As you develop a meditation practice, you may very well find yourself distracted especially in the beginning.  I refer to distractions as anything that takes your attention away from that which you are focusing on whether generated by someone or something else or yourself.

“I cannot sit still that long”, “It’s too noisy”, “I can’t stop my thoughts”, “ Meditation is hard to do”, “I’ll be late”, “I need to go workout so I don’t have time”, “Will it interrupt with my purple happy pill”, “I’ve got too much going on right now”, and so on and so on.  I’ve just highlighted some of the comments my “before learning” meditation students have said to me.
These diversions are the excuses you tell yourself that you are not able to meditate, the 101 reasons not to meditate.  Well, maybe not 101 but many none-the-less.
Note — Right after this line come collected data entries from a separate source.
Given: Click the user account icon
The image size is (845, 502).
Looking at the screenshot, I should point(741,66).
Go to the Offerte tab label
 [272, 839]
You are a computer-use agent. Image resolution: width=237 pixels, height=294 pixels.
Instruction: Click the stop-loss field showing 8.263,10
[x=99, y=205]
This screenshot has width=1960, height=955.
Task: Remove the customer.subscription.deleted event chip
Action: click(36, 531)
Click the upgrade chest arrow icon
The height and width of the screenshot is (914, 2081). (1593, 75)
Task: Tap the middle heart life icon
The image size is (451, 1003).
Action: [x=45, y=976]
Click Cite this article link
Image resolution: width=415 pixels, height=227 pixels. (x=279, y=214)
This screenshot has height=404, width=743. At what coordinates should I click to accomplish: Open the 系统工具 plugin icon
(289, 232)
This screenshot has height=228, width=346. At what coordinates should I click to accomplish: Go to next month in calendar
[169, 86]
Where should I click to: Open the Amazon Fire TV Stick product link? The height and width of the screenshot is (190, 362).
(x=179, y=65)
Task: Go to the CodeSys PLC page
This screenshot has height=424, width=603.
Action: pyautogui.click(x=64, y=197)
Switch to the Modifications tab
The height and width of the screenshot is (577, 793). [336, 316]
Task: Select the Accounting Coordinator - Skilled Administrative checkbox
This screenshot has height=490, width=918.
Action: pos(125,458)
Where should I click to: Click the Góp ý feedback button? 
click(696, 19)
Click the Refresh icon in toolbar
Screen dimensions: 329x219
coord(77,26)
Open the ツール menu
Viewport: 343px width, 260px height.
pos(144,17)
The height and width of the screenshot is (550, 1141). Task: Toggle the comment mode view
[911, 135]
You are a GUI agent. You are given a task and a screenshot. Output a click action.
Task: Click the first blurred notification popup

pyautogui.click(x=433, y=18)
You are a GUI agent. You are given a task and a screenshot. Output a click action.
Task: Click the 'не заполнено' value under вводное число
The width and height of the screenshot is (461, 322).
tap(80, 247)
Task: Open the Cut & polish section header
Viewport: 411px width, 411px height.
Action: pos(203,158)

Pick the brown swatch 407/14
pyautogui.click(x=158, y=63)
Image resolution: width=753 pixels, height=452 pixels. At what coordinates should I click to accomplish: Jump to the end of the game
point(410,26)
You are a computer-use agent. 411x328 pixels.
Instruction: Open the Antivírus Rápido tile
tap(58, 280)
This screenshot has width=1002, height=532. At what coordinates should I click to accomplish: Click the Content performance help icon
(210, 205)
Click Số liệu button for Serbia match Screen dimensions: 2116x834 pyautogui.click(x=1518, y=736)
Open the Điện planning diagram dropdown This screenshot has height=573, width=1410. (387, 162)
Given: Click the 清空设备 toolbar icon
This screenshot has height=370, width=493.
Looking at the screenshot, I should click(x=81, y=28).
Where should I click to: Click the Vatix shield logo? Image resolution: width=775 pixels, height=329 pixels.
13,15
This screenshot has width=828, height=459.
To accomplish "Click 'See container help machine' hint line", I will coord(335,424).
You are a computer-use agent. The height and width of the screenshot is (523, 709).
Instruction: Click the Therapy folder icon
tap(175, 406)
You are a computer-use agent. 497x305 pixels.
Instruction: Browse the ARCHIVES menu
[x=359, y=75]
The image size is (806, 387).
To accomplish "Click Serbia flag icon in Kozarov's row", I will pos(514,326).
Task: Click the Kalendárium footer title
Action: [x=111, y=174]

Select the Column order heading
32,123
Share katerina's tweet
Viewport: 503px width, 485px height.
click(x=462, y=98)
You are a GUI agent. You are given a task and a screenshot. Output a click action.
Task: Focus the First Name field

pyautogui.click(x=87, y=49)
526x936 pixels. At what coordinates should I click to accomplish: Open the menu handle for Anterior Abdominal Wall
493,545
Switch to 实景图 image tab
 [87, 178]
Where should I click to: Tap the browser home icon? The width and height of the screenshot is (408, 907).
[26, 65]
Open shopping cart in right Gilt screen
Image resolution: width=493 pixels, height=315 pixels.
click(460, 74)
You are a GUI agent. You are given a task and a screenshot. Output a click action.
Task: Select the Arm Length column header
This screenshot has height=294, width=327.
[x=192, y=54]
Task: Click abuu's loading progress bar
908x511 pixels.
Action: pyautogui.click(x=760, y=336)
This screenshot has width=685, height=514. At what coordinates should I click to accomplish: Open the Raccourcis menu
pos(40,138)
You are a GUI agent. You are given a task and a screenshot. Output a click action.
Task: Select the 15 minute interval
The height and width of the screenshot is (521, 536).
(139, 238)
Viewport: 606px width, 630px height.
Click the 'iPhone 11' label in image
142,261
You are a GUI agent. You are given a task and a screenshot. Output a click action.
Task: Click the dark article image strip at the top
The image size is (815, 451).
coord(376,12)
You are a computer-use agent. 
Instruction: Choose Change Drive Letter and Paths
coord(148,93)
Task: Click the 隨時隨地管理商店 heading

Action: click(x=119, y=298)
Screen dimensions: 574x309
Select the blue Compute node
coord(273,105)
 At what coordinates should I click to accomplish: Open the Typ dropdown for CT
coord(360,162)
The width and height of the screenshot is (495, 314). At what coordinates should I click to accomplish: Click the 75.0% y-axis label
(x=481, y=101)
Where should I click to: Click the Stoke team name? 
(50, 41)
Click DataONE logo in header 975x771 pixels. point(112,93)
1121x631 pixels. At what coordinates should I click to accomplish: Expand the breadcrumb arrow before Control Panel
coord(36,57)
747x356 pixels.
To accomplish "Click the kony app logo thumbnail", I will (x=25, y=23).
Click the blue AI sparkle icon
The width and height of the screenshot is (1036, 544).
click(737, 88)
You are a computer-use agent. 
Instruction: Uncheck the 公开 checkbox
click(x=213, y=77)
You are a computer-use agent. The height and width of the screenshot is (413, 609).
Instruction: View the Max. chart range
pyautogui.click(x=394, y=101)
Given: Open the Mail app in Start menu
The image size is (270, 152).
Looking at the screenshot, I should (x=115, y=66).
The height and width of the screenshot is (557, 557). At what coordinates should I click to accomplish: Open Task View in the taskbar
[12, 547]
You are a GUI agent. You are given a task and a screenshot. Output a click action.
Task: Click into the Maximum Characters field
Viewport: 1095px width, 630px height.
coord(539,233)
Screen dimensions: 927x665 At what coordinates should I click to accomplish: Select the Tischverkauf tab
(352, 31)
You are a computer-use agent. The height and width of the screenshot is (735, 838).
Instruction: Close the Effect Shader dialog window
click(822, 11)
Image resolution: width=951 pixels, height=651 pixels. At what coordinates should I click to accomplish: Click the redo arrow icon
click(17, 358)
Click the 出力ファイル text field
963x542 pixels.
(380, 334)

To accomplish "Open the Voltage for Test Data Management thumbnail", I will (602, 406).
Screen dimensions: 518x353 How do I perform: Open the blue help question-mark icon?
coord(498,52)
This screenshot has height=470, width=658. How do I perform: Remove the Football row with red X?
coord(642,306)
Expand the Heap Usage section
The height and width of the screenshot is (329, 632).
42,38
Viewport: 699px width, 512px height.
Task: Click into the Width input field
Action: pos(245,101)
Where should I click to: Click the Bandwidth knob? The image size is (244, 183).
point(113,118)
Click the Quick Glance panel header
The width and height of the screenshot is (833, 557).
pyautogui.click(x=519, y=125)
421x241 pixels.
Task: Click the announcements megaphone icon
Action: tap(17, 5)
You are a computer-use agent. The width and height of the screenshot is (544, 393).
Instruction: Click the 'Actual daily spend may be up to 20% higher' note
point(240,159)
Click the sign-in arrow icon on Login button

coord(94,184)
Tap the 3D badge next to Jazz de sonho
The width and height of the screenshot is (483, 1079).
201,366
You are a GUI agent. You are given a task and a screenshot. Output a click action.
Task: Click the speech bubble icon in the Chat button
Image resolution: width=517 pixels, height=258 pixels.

When you include these reasons as part of your self-talk bites, you convince yourself you are unable to meditate, which justifies your beliefs that meditation doesn’t work or that you tried it but it’s not for you, or that it’s a total waste of time.  In fact, it has been suggested that the practice of meditation helps tune-out distractions.  This, in turn, crosses over into your daily life allowing for better concentration and focusing ability.  Dr. Deepak Chopra states, “Meditation is not a way of making your mind quiet.  It is a way of entering into the quiet that is already there -
buried under the 50,000 thoughts
the average person thinks every day.”

An MIT article posted April 2011 reported: A study in the journal Brain Research Bulletin, the researchers found that people trained to meditate over an eight-week period were better able to control a specific type of brain was called alpha rhythms. “These activity patterns are thought to minimize distractions, to diminish the likelihood stimuli will grab your attention,” says Christopher Moore, an MIT neuroscientist and senior author of the paper.  “Our data indicate that meditation training makes you better at focusing, in part by allowing you to better regulate how things that arise will impact you.”

After learning meditation, my students have expressed how much a regular daily meditation practice has changed their lives.  They feel more centered, less stressed, and able to sleep better and handle challenging situations less reactively.  In today’s times, I know meditation is a necessity of life.  Give yourself a gift and learn to meditate.

I’ve said this before… If you don’t want to spend time with you why should anyone else want to spend time with you?  Meditation is the way to get in touch with your true authentic self.

The best way to learn to meditate is with an instructor.  In the meanwhile, you can start meditating today.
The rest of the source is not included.